- **Task prompt**
Every line below that holds the string "agent" should be copied out.

┄┄┄┄┄┄┄┄┄┄┄┄┄┄┄┄┄┄┄┄

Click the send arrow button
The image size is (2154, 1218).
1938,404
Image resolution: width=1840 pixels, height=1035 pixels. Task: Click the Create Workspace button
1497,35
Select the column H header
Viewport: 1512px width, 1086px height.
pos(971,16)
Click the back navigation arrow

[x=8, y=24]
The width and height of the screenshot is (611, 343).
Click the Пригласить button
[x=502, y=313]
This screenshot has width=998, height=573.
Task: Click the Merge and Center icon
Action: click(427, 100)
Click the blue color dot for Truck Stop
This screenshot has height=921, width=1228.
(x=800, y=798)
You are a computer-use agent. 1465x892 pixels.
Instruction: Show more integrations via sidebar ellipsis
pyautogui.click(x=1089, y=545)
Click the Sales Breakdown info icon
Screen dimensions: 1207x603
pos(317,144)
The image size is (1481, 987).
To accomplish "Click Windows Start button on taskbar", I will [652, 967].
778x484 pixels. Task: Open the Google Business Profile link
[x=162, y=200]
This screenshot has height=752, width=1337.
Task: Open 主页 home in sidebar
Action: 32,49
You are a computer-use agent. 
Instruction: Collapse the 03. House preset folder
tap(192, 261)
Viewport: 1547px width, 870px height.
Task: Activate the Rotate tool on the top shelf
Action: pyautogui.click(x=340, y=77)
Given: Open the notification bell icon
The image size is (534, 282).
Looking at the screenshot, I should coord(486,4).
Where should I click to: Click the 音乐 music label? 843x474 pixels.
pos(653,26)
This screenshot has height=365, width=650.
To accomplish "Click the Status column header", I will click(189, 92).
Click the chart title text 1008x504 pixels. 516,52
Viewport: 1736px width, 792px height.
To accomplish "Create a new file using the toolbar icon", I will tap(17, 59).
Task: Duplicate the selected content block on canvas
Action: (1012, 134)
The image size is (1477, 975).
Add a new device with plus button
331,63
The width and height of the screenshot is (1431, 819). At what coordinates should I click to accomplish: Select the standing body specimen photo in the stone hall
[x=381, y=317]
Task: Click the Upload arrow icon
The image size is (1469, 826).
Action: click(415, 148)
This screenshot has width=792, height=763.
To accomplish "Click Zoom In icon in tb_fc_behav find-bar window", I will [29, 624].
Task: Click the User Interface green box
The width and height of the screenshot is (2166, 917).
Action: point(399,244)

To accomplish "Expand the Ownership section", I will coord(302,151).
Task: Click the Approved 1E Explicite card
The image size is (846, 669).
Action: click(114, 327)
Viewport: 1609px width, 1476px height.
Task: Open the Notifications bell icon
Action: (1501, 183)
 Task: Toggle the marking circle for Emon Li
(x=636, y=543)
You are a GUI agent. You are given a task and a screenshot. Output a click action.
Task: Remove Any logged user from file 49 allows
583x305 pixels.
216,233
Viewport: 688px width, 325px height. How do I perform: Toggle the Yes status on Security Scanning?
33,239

┄┄┄┄┄┄┄┄┄┄┄┄┄┄┄┄┄┄┄┄

- **Answer to the exercise**
You are a computer-use agent. 1465x892 pixels.
You are a computer-use agent. 
You are a GUI agent. You are given a task and a screenshot. Output a click action.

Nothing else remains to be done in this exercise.